- Poster
- Directed by: Ravikumar Chavali
- Produced by: J. Samba Siva Rao
- Starring: Sumanth Vedhika Brahmanandam Sindhu Tolani
- Cinematography: T. Surendra Reddy
- Edited by: Nandamuri Hari
- Music by: Raghu Kunche
- Distributed by: Sudha Cinema
- Release date: 26 August 2011;
- Country: India
- Language: Telugu

= Daggaraga Dooranga =

Daggaraga Dooranga (దగ్గరగా దూరంగా; ) is a 2011 Telugu-language romantic thriller film starring Sumanth, Vedhika and Sindhu Tolani. It was dubbed into Malayalam as Poovithal Azhaku (പൂവിതൾ അഴകു്), into Tamil as Poovodum Puyalodum, and into Hindi as Aatank Ki Jung.

==Plot==
Gowtham (Sumanth) is an ad filmmaker who creates an imaginary digital model for one of his projects. That model unexpectedly closely resembles a real life woman, Meenakshi (Vedhika), whose engagement gets canceled due to Gowtham's provocative ad. An angry Meenakshi decides take action on Gowtham and his ad agency.
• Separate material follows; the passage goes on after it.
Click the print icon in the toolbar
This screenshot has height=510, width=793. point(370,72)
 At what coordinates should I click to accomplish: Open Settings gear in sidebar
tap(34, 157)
She contacts her friend Zahreen (Sindhu Tolani), an investigative journalist to take action against Gowtham. Zahreen meanwhile is on a dangerous mission, attempting to expose an impending terrorist attack. Zahreen hands over a DVD containing details of the terrorists to Meenakshi before she gets killed.
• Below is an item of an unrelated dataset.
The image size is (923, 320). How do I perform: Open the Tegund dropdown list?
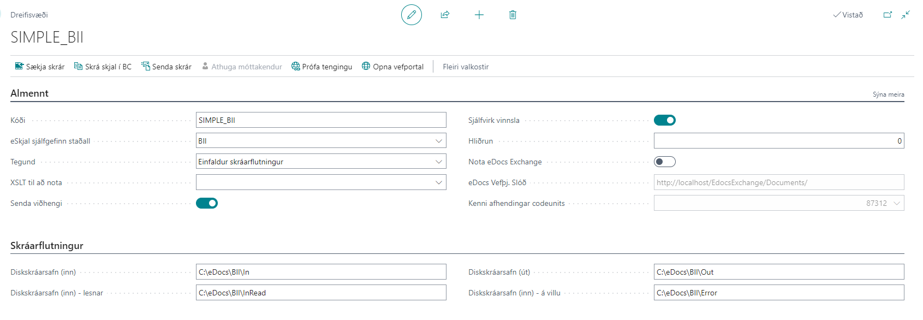point(438,162)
The terrorists are now after Meenakshi for that DVD. Gowtham unexpectedly is caught in her predicament and tries to protect her. Meenakshi and Gowtham, now on the run, are the only ones who can prevent this impending terrorist act.

==Cast==

- Sumanth as Gautam
- Vedhika as Meenakshi
- Ranganath
- Brahmanandam as Johnny
- Sindhu Tolani as Zareena
- Pragathi
- Ahuti Prasad
- Ajay
- Ravi Prakash
- Krishna Bhagavan as Bhagawan
- Raghu Babu
- Satyam Rajesh
- Kondavalasa Lakshmana Rao
- Duvvasi Mohan

== Soundtrack ==

| No. | Title | Singer(s) | Length |
|---|---|---|---|
| 1. | "Think Different" | Raghu Kunche | 4:18 |
| 2. | "Anakey" | Chinmayi, Raghu Kunche | 4:21 |
| 3. | "Manasu Manasu" | Raghu Kunche | 3:35 |
| 4. | "Kallo Kochhavey" | Ranina Reddy, Essua | 3:55 |
| 5. | "Pedda Puli" | Madhu Priya, Pedda Pulli Eshwar | 3:29 |

== Critical reception==
From rediff.com's review: On the whole, Daggaraga Dooranga is watchable. Sumanth and Vedhicka carry the film on their shoulders. The lead pair does a good job. Sumanth gives a fine performance and Vedhicka has a fairly substantial role and lives up to it.